__Supplied information__
----------
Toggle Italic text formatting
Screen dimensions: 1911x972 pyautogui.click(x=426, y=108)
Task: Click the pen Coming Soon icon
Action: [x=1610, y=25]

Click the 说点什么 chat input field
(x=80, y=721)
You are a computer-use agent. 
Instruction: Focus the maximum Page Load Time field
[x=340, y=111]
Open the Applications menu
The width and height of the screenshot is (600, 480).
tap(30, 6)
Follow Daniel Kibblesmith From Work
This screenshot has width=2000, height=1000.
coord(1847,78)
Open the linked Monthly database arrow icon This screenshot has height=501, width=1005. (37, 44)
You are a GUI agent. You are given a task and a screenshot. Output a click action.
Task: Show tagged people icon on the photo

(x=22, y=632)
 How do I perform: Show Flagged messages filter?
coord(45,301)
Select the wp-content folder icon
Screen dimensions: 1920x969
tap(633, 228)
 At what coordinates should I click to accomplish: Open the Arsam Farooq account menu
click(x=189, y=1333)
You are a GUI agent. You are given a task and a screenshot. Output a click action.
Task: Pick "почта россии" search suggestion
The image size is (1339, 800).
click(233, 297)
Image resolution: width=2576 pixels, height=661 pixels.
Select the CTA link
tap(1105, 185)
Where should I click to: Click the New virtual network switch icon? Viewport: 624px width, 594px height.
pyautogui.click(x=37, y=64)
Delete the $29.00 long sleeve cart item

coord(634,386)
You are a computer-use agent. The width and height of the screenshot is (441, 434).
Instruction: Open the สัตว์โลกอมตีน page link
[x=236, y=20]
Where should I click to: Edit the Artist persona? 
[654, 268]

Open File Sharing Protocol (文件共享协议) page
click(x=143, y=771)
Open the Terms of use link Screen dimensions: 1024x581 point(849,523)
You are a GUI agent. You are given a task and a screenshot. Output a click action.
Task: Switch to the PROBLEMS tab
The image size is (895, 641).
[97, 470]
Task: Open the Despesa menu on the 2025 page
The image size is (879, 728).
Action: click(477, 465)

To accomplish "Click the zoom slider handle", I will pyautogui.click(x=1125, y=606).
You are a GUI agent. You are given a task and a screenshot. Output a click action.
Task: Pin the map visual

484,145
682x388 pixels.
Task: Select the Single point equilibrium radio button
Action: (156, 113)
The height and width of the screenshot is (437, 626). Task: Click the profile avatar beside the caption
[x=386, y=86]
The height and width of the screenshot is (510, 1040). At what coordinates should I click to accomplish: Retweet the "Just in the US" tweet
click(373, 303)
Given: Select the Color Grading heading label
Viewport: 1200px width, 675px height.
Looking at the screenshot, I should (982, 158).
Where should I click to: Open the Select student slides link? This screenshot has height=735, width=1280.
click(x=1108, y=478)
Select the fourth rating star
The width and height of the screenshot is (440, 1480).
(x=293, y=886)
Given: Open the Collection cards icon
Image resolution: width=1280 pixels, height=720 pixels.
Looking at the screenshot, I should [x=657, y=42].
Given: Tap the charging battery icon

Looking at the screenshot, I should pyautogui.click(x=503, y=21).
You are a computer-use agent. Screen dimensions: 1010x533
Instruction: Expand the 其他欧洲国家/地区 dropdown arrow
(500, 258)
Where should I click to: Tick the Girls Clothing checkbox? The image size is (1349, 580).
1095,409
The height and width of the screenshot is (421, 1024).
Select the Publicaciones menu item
----------
From the records above, extract every entry exactly as given.

Toggle Italic text formatting
Screen dimensions: 1911x972 pyautogui.click(x=426, y=108)
Task: Click the pen Coming Soon icon
Action: [x=1610, y=25]

Click the 说点什么 chat input field
(x=80, y=721)
You are a computer-use agent. 
Instruction: Focus the maximum Page Load Time field
[x=340, y=111]
Open the Applications menu
The width and height of the screenshot is (600, 480).
tap(30, 6)
Follow Daniel Kibblesmith From Work
This screenshot has width=2000, height=1000.
coord(1847,78)
Open the linked Monthly database arrow icon This screenshot has height=501, width=1005. (37, 44)
You are a GUI agent. You are given a task and a screenshot. Output a click action.
Task: Show tagged people icon on the photo

(x=22, y=632)
 How do I perform: Show Flagged messages filter?
coord(45,301)
Select the wp-content folder icon
Screen dimensions: 1920x969
tap(633, 228)
 At what coordinates should I click to accomplish: Open the Arsam Farooq account menu
click(x=189, y=1333)
You are a GUI agent. You are given a task and a screenshot. Output a click action.
Task: Pick "почта россии" search suggestion
The image size is (1339, 800).
click(233, 297)
Image resolution: width=2576 pixels, height=661 pixels.
Select the CTA link
tap(1105, 185)
Where should I click to: Click the New virtual network switch icon? Viewport: 624px width, 594px height.
pyautogui.click(x=37, y=64)
Delete the $29.00 long sleeve cart item

coord(634,386)
You are a computer-use agent. The width and height of the screenshot is (441, 434).
Instruction: Open the สัตว์โลกอมตีน page link
[x=236, y=20]
Where should I click to: Edit the Artist persona? 
[654, 268]

Open File Sharing Protocol (文件共享协议) page
click(x=143, y=771)
Open the Terms of use link Screen dimensions: 1024x581 point(849,523)
You are a GUI agent. You are given a task and a screenshot. Output a click action.
Task: Switch to the PROBLEMS tab
The image size is (895, 641).
[97, 470]
Task: Open the Despesa menu on the 2025 page
The image size is (879, 728).
Action: click(477, 465)

To accomplish "Click the zoom slider handle", I will pyautogui.click(x=1125, y=606).
You are a GUI agent. You are given a task and a screenshot. Output a click action.
Task: Pin the map visual

484,145
682x388 pixels.
Task: Select the Single point equilibrium radio button
Action: (156, 113)
The height and width of the screenshot is (437, 626). Task: Click the profile avatar beside the caption
[x=386, y=86]
The height and width of the screenshot is (510, 1040). At what coordinates should I click to accomplish: Retweet the "Just in the US" tweet
click(373, 303)
Given: Select the Color Grading heading label
Viewport: 1200px width, 675px height.
Looking at the screenshot, I should (982, 158).
Where should I click to: Open the Select student slides link? This screenshot has height=735, width=1280.
click(x=1108, y=478)
Select the fourth rating star
The width and height of the screenshot is (440, 1480).
(x=293, y=886)
Given: Open the Collection cards icon
Image resolution: width=1280 pixels, height=720 pixels.
Looking at the screenshot, I should [x=657, y=42].
Given: Tap the charging battery icon

Looking at the screenshot, I should pyautogui.click(x=503, y=21).
You are a computer-use agent. Screen dimensions: 1010x533
Instruction: Expand the 其他欧洲国家/地区 dropdown arrow
(500, 258)
Where should I click to: Tick the Girls Clothing checkbox? The image size is (1349, 580).
1095,409
The height and width of the screenshot is (421, 1024).
Select the Publicaciones menu item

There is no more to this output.